TASK DESCRIPTION - Could you retype every line of the data underneath without altering anything?

SUPPLIED DATA -
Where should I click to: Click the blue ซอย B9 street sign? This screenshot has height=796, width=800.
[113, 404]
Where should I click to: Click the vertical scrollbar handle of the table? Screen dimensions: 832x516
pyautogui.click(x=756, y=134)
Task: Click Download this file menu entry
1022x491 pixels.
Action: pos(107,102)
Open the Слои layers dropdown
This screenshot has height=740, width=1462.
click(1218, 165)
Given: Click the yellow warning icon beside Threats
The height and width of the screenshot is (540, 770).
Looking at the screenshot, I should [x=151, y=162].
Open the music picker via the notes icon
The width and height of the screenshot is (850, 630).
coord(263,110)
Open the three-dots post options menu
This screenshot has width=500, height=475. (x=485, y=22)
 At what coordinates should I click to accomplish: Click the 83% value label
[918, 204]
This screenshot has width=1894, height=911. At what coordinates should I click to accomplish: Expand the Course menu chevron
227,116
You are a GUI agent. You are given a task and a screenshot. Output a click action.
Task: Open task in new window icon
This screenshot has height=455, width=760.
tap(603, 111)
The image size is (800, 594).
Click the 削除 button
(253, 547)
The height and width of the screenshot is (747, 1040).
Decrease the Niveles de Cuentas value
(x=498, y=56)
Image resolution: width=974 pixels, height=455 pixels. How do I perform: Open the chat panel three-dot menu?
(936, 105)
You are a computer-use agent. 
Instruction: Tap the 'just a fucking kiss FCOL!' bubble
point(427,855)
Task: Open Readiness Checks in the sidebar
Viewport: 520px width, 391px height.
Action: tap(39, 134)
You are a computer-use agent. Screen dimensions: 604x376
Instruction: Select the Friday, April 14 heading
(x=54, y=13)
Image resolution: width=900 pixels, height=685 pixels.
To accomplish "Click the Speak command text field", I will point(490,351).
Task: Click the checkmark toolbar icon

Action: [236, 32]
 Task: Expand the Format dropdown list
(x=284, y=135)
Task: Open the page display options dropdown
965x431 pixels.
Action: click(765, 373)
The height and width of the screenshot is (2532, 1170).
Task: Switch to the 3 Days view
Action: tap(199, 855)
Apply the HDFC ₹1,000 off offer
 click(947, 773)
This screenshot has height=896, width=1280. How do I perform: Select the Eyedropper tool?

ANSWER BOX -
Where should I click to: Click the blue ซอย B9 street sign? This screenshot has height=796, width=800.
[113, 404]
Where should I click to: Click the vertical scrollbar handle of the table? Screen dimensions: 832x516
pyautogui.click(x=756, y=134)
Task: Click Download this file menu entry
1022x491 pixels.
Action: pos(107,102)
Open the Слои layers dropdown
This screenshot has height=740, width=1462.
click(1218, 165)
Given: Click the yellow warning icon beside Threats
The height and width of the screenshot is (540, 770).
Looking at the screenshot, I should [x=151, y=162].
Open the music picker via the notes icon
The width and height of the screenshot is (850, 630).
coord(263,110)
Open the three-dots post options menu
This screenshot has width=500, height=475. (x=485, y=22)
 At what coordinates should I click to accomplish: Click the 83% value label
[918, 204]
This screenshot has width=1894, height=911. At what coordinates should I click to accomplish: Expand the Course menu chevron
227,116
You are a GUI agent. You are given a task and a screenshot. Output a click action.
Task: Open task in new window icon
This screenshot has height=455, width=760.
tap(603, 111)
The image size is (800, 594).
Click the 削除 button
(253, 547)
The height and width of the screenshot is (747, 1040).
Decrease the Niveles de Cuentas value
(x=498, y=56)
Image resolution: width=974 pixels, height=455 pixels. How do I perform: Open the chat panel three-dot menu?
(936, 105)
You are a computer-use agent. 
Instruction: Tap the 'just a fucking kiss FCOL!' bubble
point(427,855)
Task: Open Readiness Checks in the sidebar
Viewport: 520px width, 391px height.
Action: tap(39, 134)
You are a computer-use agent. Screen dimensions: 604x376
Instruction: Select the Friday, April 14 heading
(x=54, y=13)
Image resolution: width=900 pixels, height=685 pixels.
To accomplish "Click the Speak command text field", I will point(490,351).
Task: Click the checkmark toolbar icon

Action: [236, 32]
 Task: Expand the Format dropdown list
(x=284, y=135)
Task: Open the page display options dropdown
965x431 pixels.
Action: click(765, 373)
The height and width of the screenshot is (2532, 1170).
Task: Switch to the 3 Days view
Action: tap(199, 855)
Apply the HDFC ₹1,000 off offer
 click(947, 773)
This screenshot has height=896, width=1280. How do I perform: Select the Eyedropper tool?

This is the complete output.